_Goal of the exercise_
Pick out every line of the items below that contains the word "click", and copy each one. Case counts.

(Pointing items for text and elements)
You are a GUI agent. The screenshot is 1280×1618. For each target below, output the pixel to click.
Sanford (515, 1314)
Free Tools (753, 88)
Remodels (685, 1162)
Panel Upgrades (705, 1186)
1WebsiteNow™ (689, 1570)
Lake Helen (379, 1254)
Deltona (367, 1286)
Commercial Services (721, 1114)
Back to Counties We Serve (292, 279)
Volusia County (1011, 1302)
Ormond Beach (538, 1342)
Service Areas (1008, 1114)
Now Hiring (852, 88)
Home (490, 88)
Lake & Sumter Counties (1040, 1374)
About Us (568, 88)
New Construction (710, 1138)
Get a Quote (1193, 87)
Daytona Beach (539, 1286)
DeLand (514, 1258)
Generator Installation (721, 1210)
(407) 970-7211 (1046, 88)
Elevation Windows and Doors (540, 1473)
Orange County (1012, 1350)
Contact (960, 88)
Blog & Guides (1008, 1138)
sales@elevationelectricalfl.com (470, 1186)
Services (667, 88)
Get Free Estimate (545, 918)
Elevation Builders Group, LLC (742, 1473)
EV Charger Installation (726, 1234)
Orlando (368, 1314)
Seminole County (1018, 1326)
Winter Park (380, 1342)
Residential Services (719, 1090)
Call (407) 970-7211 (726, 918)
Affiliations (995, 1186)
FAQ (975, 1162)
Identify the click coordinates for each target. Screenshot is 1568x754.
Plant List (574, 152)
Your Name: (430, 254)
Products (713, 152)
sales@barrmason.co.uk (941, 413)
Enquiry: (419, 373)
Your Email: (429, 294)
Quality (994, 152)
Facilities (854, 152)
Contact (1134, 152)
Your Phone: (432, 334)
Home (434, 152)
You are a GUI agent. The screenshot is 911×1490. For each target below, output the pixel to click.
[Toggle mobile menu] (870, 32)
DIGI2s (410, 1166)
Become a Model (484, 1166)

_Answer for this exercise_
You are a GUI agent. The screenshot is 1280×1618. For each target below, output the pixel to click.
Identify the click coordinates for each target. Screenshot is 1568x754.
You are a GUI agent. The screenshot is 911×1490. For each target below, output the pixel to click.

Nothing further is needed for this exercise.